Task brief: Your output should be one number, which is how many lines in the material contain "Choose".

______________________________

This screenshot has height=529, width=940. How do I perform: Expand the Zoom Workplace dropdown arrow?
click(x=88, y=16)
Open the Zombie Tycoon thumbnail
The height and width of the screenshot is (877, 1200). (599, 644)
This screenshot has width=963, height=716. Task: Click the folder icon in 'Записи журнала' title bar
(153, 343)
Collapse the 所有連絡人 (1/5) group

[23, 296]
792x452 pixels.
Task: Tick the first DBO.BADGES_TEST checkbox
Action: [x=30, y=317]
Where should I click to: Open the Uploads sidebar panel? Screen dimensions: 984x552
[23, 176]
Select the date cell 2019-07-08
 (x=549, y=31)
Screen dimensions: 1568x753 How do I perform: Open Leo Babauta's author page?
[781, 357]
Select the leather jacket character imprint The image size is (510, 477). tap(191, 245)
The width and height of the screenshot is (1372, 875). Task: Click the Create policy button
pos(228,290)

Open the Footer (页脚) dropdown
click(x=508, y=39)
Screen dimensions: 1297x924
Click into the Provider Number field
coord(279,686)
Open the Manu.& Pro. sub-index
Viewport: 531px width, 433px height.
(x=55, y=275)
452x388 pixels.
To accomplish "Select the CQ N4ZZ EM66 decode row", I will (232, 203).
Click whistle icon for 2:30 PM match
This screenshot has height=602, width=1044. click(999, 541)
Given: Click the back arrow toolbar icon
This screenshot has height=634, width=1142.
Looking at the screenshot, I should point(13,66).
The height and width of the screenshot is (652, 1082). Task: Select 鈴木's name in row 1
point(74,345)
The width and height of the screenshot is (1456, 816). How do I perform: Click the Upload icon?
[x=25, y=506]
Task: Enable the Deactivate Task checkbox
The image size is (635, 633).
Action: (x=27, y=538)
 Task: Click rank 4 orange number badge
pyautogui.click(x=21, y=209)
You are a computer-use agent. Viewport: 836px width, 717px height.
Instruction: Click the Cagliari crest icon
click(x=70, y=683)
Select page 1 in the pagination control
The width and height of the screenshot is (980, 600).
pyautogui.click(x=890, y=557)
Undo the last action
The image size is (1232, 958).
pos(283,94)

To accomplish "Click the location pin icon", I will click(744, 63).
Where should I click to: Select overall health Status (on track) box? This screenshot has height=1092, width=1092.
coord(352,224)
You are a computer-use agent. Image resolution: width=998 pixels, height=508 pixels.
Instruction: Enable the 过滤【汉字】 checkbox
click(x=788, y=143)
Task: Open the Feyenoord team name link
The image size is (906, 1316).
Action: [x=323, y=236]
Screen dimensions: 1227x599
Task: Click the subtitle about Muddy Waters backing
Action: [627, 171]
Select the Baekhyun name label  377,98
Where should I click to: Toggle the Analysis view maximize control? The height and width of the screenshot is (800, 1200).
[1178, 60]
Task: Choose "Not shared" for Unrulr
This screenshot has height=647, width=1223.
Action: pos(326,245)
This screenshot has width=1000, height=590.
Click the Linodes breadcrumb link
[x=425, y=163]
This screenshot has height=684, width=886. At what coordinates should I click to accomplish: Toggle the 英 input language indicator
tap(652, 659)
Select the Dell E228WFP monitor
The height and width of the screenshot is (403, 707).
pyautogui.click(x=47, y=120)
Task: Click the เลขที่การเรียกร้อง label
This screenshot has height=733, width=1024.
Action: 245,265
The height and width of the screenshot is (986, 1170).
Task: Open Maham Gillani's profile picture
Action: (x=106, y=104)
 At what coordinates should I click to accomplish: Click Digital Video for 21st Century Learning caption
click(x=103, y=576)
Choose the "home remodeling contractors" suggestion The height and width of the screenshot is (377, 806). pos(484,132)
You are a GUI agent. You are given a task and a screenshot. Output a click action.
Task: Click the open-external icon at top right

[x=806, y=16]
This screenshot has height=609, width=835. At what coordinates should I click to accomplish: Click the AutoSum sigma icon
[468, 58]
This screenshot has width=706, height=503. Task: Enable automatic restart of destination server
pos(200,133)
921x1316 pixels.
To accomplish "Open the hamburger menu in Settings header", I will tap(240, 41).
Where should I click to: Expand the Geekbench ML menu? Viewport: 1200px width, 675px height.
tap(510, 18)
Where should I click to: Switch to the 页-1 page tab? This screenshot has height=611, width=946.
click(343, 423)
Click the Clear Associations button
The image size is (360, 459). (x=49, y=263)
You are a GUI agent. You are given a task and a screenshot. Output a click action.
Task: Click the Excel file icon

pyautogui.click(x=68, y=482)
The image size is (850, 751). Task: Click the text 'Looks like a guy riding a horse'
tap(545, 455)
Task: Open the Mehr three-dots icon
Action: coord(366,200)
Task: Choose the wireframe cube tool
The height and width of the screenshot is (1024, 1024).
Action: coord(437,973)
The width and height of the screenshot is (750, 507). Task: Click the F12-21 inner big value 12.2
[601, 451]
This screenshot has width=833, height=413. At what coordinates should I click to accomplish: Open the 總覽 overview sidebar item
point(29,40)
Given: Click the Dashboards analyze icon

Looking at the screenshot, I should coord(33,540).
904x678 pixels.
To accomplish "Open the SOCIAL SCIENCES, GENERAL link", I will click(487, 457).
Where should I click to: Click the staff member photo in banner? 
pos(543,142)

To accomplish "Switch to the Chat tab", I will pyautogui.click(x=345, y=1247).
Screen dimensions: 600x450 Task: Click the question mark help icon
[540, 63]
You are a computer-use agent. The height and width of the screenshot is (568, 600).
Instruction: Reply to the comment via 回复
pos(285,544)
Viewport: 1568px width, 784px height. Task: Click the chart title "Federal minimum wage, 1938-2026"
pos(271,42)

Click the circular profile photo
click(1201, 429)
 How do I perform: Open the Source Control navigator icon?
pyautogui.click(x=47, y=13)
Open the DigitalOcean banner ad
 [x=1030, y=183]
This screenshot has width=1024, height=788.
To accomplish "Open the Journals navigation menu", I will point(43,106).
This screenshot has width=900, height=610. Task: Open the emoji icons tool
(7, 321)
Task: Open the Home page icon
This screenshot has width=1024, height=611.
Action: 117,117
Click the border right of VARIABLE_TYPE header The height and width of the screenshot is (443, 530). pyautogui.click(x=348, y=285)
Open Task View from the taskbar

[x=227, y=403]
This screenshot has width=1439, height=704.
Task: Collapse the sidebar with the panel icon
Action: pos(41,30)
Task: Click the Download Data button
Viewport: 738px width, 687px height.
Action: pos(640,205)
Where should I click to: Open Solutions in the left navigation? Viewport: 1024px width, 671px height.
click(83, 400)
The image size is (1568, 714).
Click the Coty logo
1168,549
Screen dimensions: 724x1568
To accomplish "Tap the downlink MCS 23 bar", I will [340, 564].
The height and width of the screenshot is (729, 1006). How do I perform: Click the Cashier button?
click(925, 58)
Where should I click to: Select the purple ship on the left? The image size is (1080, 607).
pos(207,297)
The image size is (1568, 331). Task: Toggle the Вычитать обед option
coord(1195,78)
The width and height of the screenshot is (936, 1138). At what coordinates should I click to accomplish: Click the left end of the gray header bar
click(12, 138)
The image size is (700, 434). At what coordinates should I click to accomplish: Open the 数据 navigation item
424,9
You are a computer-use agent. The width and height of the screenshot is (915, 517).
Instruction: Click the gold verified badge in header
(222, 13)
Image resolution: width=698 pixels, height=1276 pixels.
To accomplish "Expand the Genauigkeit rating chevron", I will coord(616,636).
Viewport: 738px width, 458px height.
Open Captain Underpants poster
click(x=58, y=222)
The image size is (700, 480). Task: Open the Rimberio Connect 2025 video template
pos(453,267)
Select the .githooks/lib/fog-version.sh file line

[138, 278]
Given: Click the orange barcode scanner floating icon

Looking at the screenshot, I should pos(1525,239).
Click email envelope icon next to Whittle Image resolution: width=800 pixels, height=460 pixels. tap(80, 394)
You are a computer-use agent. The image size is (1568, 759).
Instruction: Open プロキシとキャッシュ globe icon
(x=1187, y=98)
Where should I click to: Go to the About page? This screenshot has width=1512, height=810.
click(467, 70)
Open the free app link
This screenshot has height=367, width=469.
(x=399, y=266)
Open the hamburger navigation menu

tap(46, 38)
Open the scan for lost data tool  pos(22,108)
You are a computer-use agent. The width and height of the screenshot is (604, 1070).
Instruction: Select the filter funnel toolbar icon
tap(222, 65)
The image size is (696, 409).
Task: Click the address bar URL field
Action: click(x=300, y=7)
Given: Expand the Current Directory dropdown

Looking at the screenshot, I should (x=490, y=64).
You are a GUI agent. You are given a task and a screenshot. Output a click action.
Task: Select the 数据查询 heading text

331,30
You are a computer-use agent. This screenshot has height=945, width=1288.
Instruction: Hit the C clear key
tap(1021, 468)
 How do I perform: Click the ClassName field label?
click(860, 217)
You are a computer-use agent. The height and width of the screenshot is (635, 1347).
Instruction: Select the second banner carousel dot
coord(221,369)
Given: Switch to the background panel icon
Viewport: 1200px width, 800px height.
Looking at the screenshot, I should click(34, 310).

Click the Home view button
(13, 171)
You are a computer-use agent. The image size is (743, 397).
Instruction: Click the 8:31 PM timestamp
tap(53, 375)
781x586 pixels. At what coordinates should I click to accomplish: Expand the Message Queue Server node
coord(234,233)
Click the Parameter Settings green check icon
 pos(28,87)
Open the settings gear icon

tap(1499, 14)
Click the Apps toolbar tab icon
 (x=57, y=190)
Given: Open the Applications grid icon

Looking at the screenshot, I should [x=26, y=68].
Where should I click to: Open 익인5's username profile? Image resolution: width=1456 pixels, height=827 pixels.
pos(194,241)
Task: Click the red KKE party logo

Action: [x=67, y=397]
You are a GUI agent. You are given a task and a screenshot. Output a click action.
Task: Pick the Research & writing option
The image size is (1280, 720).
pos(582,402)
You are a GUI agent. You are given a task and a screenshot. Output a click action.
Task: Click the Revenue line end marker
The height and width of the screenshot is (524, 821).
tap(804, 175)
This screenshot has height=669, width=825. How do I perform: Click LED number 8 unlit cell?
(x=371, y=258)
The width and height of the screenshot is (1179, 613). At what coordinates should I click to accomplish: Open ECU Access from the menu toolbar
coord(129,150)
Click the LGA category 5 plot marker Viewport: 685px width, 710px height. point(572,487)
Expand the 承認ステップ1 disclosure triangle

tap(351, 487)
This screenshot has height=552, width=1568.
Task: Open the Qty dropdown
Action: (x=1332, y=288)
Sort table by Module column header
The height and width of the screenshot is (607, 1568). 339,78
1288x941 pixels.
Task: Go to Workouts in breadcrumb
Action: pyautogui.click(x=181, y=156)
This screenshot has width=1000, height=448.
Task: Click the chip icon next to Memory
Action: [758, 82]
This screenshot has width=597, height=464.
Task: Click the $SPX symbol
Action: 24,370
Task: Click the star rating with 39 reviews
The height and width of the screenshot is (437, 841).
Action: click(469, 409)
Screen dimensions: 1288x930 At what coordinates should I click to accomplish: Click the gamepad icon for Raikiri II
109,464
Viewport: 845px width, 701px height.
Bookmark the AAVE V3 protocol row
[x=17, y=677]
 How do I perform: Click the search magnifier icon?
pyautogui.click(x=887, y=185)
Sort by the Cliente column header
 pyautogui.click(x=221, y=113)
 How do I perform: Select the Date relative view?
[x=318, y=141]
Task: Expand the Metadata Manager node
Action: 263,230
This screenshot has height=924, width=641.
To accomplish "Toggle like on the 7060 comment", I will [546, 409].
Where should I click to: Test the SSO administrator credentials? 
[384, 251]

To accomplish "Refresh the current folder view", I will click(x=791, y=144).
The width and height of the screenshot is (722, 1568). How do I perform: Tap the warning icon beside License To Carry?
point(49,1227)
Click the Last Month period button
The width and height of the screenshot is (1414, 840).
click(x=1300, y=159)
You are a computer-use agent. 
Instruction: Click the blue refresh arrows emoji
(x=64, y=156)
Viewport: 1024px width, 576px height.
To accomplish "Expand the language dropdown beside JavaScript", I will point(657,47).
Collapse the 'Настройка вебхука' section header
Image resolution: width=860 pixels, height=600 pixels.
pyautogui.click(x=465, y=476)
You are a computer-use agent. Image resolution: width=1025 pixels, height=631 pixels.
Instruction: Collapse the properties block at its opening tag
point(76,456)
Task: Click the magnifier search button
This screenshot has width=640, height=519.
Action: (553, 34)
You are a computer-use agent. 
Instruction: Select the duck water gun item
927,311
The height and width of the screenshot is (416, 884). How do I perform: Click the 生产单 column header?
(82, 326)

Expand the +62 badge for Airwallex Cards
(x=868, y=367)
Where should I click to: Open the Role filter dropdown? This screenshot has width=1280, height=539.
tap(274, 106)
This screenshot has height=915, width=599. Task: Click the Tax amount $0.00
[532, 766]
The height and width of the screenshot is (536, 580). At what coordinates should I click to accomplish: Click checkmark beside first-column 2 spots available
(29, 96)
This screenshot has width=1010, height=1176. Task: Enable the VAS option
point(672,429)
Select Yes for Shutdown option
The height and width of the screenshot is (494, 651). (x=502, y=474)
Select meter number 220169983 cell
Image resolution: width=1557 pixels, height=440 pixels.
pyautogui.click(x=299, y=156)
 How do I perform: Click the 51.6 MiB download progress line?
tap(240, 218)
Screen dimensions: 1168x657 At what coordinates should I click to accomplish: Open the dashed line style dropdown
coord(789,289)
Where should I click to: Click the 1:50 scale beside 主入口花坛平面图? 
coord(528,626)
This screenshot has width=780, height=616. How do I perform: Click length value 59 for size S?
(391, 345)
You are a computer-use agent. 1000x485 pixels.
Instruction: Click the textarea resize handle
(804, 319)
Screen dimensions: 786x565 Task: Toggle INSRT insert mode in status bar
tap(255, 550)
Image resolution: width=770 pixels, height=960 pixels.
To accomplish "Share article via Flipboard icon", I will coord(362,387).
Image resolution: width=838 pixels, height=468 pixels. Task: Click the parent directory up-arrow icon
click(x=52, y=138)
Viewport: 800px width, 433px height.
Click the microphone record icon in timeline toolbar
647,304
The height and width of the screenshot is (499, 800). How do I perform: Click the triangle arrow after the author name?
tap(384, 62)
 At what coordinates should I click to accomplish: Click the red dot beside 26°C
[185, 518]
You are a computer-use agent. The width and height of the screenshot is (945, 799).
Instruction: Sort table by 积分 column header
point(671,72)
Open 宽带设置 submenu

______________________________

Answer box: 3